# ASSIGNED TASK 1
Return the stretch of the post about pain from "About Pain." through "pain changes people.", copied word for word.
# ASSIGNED TASK 2
In the post about pain, what does the writer say death often is, instead of a full stop?

# PAGE TEXT
* * * * * * * * *

Photo: President Uhuru and his deputy Ruto. Jubilee regime has caused pain to millions of Kenya since taking over.
About Pain.
Lately I have been posting a lot about pain and the feedback I get usually overwhelms me. Man. The burdens people carry in their hearts. The weight in their thoughts. Everyone has a story of pain. Some more gruesome than others.
I have been studying how pain changes people.
And behind every depressed person, behind every incurable arsehole, behind every withdrawn person, behind every smiling person, lurks pain.
The question remains, why do we hurt each other as human beings? Ever been conned your hard-earned money? And you see the con somewhere drinking expensive whiskey, sharing his photos with a greasy smile totally oblivious of the excruciating pain they have caused you? Happens. Ever been ghosted? It leaves you wondering what is wrong with you. Ever lost a loved one? Know how death makes you feel so helpless, because, often death is a comma, never a fullstop.
Yet, pain, can be trivial. It is being sold a deceptively good-looking avocado only to get home and find it is a wet mess with dark threads. For men, it is seeing your crush pregnant(I don’t know the female equivalent of this). It is knocking your small toe against the side of the bed (not trivial).

* * * * * * * * *

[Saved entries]
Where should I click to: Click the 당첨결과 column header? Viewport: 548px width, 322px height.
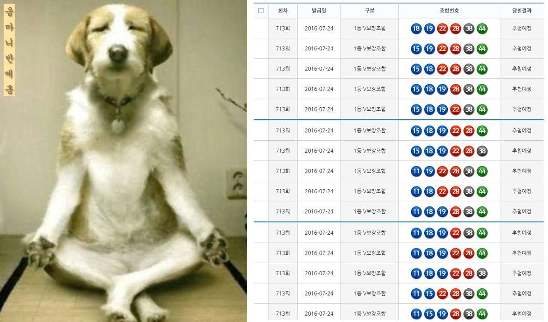[521, 11]
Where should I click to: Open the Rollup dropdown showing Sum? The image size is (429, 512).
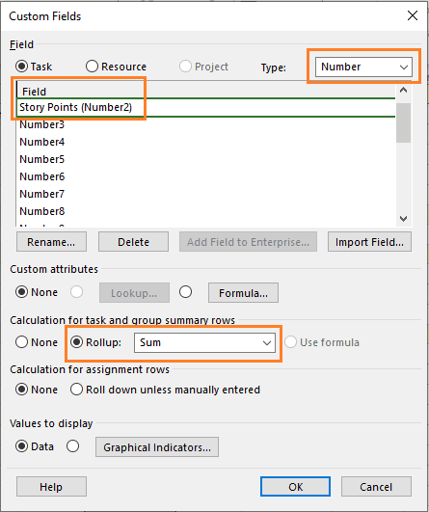tap(204, 342)
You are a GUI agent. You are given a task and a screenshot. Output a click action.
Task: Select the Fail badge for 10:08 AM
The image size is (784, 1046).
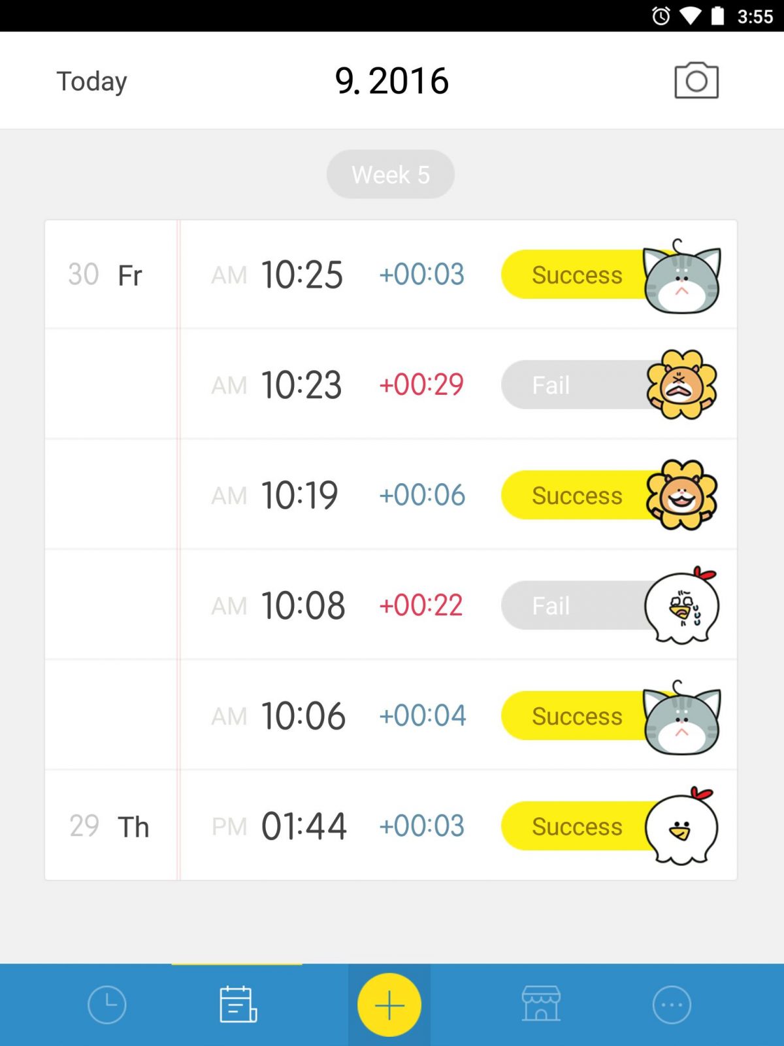tap(562, 606)
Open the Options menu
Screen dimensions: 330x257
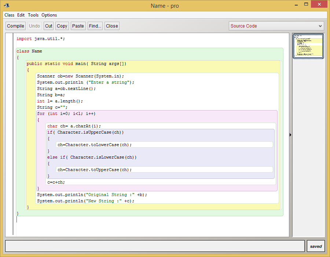49,15
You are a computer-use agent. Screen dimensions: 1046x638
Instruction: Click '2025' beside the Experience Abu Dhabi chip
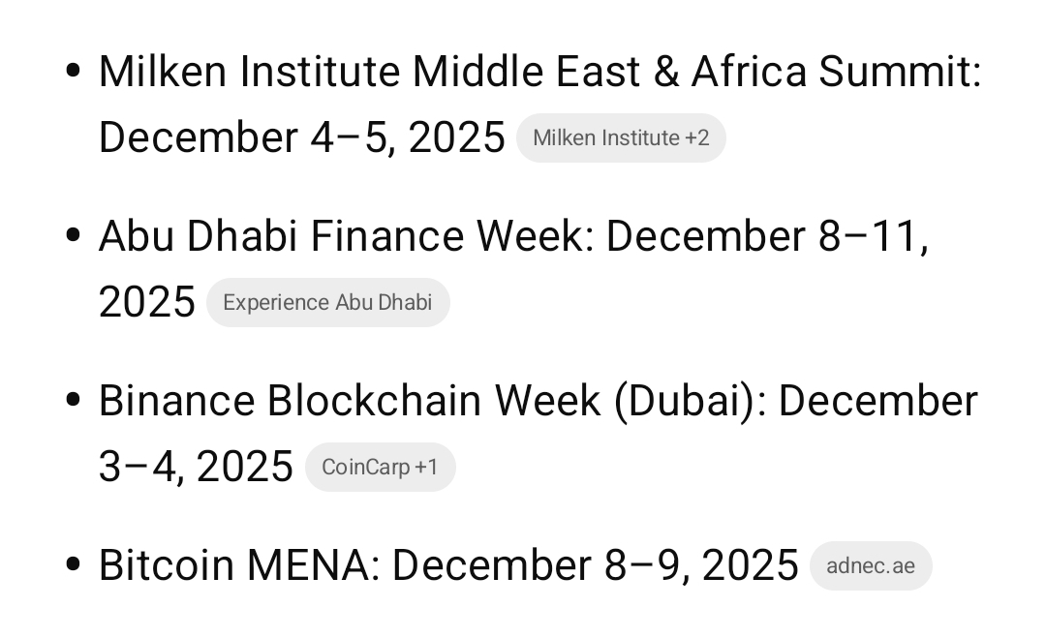[147, 302]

* * * * * * * * *

# RESPONSE AREA 1
About Pain.
Lately I have been posting a lot about pain and the feedback I get usually overwhelms me. Man. The burdens people carry in their hearts. The weight in their thoughts. Everyone has a story of pain. Some more gruesome than others.
I have been studying how pain changes people.

# RESPONSE AREA 2
A comma.